» Materials provided
-=-=-

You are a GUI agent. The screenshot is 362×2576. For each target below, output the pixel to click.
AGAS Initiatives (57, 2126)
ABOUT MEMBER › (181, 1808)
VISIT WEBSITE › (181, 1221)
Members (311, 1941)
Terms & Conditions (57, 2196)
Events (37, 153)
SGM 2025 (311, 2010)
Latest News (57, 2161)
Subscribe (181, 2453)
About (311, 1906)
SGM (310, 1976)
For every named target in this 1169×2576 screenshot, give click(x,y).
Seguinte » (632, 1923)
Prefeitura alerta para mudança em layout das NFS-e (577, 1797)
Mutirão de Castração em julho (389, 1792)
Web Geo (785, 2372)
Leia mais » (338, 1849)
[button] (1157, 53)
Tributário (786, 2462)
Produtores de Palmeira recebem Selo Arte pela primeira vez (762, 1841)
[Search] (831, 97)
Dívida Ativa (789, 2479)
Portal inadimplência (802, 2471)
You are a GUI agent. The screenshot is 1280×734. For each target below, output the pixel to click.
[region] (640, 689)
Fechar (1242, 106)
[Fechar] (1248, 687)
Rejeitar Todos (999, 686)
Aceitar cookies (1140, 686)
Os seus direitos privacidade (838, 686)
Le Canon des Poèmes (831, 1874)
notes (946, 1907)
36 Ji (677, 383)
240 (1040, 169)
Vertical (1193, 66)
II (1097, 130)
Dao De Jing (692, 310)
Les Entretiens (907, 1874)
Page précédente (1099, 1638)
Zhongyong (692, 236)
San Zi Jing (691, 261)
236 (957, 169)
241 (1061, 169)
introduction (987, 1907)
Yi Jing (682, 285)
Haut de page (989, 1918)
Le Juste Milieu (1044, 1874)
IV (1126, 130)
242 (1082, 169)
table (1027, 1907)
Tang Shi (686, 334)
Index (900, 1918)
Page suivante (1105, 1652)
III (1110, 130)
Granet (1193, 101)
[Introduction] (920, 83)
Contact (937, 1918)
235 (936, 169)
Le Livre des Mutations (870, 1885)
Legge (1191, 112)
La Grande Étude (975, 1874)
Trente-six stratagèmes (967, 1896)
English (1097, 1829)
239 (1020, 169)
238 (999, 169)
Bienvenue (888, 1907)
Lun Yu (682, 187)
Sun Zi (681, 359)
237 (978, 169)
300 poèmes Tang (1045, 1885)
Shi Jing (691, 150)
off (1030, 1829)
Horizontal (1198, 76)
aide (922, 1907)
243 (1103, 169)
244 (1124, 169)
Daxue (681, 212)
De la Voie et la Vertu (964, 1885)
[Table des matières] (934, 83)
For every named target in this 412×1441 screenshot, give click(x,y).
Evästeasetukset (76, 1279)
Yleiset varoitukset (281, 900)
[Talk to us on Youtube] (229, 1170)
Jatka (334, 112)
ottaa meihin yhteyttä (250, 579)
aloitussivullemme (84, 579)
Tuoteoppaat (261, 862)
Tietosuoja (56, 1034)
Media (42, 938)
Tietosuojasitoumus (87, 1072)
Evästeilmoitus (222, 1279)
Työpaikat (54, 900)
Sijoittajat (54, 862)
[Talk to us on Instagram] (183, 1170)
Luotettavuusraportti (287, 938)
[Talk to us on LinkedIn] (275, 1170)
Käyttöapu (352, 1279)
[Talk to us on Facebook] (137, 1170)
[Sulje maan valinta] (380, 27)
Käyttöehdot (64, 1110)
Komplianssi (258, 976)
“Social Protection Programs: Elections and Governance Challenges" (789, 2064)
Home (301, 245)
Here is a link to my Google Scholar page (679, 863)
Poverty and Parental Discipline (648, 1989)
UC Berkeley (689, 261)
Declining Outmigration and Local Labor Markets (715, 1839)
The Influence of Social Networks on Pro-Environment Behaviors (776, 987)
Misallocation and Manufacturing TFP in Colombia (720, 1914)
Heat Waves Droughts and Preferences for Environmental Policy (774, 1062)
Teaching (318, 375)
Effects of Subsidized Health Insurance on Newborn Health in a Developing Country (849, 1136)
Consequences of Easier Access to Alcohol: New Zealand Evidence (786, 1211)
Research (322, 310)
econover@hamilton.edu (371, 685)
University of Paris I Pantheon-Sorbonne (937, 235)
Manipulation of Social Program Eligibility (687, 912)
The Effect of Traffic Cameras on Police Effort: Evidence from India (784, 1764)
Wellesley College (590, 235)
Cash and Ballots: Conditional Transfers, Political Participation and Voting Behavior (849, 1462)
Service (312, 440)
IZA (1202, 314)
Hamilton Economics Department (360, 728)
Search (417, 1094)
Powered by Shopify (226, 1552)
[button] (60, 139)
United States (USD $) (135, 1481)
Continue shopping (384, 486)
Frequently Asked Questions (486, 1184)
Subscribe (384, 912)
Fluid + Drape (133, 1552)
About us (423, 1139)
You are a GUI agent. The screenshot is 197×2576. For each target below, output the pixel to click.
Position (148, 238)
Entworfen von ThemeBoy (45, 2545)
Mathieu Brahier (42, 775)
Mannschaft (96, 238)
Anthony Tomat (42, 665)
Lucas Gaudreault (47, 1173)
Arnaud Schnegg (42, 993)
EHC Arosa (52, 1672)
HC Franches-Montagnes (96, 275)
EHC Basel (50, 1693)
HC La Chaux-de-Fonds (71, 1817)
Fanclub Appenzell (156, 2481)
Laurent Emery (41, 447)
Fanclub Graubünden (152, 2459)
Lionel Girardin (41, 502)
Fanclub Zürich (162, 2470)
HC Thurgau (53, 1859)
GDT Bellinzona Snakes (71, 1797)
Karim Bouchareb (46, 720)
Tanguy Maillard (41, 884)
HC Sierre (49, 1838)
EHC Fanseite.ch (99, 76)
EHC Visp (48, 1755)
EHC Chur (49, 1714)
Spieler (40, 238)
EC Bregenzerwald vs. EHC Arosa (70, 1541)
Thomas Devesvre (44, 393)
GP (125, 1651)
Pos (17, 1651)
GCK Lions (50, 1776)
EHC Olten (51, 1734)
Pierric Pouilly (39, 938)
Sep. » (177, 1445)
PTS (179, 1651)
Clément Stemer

-=-=-

Show every line of the material that includes the string "screenshot".

You are a GUI agent. The screenshot is 362×2576. For each target below, output the pixel to click.
For every named target in this 1169×2576 screenshot, give click(x,y).
You are a GUI agent. The screenshot is 1280×734. For each target below, output the pixel to click.
For every named target in this 412×1441 screenshot, give click(x,y).
You are a GUI agent. The screenshot is 197×2576. For each target below, output the pixel to click.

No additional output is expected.